BEGIN Input for this task

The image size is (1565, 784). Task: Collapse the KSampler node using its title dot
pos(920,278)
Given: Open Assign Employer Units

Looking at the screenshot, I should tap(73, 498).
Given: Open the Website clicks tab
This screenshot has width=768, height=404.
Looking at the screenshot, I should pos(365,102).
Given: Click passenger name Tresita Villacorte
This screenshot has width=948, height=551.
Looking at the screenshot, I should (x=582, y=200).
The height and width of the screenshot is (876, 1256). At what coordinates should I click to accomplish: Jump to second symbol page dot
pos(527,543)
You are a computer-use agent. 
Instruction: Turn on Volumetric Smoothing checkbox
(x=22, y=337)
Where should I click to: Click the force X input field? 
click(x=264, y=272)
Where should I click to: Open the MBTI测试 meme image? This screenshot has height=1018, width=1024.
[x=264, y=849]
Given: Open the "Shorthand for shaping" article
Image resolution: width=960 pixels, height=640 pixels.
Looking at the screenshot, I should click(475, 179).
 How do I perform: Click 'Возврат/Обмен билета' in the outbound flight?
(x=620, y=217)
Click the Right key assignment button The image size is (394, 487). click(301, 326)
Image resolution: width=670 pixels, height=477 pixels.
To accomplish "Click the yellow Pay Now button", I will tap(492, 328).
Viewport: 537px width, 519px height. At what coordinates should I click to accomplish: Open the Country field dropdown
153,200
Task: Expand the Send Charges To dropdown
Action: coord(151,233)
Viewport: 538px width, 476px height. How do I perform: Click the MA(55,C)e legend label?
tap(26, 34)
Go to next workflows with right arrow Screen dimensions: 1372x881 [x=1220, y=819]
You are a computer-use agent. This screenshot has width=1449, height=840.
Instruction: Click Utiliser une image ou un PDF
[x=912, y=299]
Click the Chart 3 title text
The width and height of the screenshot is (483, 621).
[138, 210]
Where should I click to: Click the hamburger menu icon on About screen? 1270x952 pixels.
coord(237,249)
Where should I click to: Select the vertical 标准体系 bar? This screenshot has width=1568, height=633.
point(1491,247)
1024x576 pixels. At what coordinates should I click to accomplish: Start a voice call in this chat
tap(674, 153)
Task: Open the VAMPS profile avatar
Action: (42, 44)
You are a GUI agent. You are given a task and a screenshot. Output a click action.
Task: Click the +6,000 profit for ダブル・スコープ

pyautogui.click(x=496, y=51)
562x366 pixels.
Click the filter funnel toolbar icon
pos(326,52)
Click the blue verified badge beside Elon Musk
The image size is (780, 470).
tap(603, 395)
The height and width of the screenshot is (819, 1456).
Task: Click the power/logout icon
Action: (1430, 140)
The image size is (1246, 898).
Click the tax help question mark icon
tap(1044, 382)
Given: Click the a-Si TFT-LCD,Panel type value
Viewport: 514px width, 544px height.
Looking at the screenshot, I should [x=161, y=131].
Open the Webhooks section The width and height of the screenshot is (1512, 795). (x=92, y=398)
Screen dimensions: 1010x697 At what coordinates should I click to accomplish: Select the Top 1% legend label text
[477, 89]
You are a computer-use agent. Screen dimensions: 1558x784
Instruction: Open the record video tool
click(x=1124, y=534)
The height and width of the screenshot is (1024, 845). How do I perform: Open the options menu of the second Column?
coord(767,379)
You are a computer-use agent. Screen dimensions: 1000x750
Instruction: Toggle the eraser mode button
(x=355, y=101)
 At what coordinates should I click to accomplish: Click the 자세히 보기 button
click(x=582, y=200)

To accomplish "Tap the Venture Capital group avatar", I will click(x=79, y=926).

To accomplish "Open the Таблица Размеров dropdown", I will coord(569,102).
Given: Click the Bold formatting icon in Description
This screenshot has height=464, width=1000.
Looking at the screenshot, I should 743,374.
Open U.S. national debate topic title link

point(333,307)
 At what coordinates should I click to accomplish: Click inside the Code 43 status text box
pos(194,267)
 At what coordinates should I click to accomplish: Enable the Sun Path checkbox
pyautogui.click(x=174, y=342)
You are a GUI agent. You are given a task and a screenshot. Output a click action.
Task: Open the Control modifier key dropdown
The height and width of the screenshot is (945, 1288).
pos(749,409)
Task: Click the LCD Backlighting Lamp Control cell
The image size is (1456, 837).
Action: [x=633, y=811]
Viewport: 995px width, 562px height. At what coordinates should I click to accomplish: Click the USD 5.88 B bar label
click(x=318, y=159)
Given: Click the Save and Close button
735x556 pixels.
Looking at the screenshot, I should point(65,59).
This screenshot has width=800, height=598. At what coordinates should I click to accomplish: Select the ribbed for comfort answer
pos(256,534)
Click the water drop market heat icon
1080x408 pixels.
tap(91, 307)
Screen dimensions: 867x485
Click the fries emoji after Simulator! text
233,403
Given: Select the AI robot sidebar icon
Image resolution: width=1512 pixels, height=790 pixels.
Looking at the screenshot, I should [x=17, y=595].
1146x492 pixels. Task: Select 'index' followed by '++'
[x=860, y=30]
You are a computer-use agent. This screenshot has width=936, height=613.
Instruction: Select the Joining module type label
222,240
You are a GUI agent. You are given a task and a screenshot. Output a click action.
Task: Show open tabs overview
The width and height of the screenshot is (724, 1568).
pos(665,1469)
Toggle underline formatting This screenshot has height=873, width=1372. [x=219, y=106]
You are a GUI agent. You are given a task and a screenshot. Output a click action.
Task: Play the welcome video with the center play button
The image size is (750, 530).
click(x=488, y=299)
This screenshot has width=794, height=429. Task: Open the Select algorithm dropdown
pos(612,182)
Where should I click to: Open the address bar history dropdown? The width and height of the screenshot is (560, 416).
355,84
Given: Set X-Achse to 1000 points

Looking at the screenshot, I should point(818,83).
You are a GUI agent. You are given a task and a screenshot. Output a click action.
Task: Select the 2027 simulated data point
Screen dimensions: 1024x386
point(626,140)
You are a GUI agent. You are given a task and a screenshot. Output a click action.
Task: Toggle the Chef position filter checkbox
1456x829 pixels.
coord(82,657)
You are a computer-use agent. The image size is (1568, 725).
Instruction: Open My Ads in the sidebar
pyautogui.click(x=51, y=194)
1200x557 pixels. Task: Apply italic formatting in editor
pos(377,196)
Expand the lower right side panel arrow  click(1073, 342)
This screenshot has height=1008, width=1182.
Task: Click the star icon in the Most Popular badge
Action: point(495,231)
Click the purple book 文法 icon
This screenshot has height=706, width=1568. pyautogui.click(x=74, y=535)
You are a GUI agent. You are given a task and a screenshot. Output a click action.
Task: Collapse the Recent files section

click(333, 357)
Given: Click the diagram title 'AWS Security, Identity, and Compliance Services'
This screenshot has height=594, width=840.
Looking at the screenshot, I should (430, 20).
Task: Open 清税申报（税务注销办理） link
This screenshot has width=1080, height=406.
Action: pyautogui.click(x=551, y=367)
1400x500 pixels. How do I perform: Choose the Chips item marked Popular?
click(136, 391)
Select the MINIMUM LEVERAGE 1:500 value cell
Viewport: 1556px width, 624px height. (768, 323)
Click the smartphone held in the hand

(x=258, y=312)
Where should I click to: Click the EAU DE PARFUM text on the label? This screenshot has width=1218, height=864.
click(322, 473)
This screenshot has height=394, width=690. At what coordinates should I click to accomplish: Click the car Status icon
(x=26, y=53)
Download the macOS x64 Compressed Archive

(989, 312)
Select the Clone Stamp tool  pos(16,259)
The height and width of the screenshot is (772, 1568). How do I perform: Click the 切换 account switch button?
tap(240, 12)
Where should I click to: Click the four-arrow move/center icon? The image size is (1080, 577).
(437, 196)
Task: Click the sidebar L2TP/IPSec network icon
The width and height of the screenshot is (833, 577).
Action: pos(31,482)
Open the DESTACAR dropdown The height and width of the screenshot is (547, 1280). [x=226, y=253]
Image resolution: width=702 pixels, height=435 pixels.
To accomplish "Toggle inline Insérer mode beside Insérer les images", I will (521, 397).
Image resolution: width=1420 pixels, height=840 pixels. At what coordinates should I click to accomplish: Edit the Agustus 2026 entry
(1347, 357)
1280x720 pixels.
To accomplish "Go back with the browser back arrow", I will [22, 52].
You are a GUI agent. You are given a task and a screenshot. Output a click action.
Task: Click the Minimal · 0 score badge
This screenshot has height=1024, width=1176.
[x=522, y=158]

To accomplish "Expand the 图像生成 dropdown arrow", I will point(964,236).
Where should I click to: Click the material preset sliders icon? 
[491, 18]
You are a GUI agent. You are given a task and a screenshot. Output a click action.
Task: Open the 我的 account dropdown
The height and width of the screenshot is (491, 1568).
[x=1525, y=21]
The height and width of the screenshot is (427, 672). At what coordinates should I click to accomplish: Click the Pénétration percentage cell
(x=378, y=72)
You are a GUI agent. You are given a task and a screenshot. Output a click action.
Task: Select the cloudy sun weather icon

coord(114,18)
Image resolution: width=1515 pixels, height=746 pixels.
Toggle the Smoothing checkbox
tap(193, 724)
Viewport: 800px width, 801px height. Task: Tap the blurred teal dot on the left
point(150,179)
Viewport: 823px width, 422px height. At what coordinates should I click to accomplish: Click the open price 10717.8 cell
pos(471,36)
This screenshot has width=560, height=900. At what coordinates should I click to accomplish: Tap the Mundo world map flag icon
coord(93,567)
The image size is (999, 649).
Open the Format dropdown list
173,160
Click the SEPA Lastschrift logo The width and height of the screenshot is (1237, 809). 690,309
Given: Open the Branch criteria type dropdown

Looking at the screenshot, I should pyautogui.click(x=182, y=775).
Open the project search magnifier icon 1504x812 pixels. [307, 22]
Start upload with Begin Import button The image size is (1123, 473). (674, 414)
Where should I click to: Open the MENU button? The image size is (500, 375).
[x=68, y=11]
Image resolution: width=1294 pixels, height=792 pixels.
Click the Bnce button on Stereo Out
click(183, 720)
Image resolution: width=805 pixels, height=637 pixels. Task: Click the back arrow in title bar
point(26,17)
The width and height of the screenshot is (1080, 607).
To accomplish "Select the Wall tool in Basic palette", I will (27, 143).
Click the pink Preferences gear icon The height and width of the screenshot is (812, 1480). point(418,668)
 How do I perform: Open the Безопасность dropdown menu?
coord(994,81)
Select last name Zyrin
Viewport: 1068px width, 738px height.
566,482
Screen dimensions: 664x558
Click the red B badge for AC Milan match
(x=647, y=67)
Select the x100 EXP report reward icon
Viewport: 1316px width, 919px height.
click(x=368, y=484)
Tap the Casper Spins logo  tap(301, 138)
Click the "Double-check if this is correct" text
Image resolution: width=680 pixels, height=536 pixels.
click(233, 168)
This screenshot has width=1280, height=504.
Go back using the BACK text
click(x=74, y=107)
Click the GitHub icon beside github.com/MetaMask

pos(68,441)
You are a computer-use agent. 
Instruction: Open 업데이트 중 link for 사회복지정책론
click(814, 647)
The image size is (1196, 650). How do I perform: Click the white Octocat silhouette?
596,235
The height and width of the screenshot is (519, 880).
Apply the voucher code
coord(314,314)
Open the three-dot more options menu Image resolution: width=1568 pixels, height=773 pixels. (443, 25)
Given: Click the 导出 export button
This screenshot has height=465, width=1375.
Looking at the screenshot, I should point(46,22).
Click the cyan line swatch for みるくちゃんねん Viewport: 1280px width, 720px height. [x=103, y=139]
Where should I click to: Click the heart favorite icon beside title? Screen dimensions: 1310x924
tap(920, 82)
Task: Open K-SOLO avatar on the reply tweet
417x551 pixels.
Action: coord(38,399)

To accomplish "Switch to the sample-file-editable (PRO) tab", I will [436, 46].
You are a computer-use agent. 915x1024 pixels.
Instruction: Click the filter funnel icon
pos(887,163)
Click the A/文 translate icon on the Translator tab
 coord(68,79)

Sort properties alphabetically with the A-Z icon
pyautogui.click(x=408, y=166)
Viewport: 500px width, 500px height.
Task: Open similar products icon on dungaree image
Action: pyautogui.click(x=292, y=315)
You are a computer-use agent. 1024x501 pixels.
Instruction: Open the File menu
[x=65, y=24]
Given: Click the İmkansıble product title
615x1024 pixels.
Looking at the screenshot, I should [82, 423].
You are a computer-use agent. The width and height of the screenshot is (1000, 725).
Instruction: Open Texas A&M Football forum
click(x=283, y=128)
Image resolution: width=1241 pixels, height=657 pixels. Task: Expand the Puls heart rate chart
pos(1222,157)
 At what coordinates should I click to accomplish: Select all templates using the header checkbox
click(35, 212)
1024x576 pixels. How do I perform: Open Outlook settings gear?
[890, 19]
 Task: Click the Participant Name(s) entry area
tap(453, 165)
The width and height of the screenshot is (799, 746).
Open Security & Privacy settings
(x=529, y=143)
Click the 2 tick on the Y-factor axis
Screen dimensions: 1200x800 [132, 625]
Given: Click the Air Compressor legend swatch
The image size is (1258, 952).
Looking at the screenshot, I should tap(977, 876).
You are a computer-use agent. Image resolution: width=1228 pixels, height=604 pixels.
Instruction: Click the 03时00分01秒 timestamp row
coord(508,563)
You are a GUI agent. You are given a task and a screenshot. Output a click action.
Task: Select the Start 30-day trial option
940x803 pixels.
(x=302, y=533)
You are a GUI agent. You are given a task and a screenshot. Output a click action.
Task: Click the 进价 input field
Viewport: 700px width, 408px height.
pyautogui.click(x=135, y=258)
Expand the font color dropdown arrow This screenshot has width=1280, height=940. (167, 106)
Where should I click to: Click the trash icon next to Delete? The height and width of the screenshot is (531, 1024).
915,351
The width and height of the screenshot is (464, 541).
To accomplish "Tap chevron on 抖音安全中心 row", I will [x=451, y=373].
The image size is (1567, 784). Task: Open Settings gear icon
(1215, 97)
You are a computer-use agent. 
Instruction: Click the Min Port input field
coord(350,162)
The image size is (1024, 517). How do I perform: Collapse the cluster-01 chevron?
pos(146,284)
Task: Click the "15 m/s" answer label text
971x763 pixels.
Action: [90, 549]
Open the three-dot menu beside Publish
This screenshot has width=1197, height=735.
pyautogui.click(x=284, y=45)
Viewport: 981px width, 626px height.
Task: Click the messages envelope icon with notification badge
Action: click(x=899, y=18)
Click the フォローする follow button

END Input for this task

Directions for this task -
Everything from the line with "Instruction: Click the 03时00分01秒" through the final line of the entries above must be duplicated exactly; both ends belong, and no other line does.

Answer for this exercise -
Instruction: Click the 03时00分01秒 timestamp row
coord(508,563)
You are a GUI agent. You are given a task and a screenshot. Output a click action.
Task: Select the Start 30-day trial option
940x803 pixels.
(x=302, y=533)
You are a GUI agent. You are given a task and a screenshot. Output a click action.
Task: Click the 进价 input field
Viewport: 700px width, 408px height.
pyautogui.click(x=135, y=258)
Expand the font color dropdown arrow This screenshot has width=1280, height=940. (167, 106)
Where should I click to: Click the trash icon next to Delete? The height and width of the screenshot is (531, 1024).
915,351
The width and height of the screenshot is (464, 541).
To accomplish "Tap chevron on 抖音安全中心 row", I will [x=451, y=373].
The image size is (1567, 784). Task: Open Settings gear icon
(1215, 97)
You are a computer-use agent. 
Instruction: Click the Min Port input field
coord(350,162)
The image size is (1024, 517). How do I perform: Collapse the cluster-01 chevron?
pos(146,284)
Task: Click the "15 m/s" answer label text
971x763 pixels.
Action: [90, 549]
Open the three-dot menu beside Publish
This screenshot has width=1197, height=735.
pyautogui.click(x=284, y=45)
Viewport: 981px width, 626px height.
Task: Click the messages envelope icon with notification badge
Action: click(x=899, y=18)
Click the フォローする follow button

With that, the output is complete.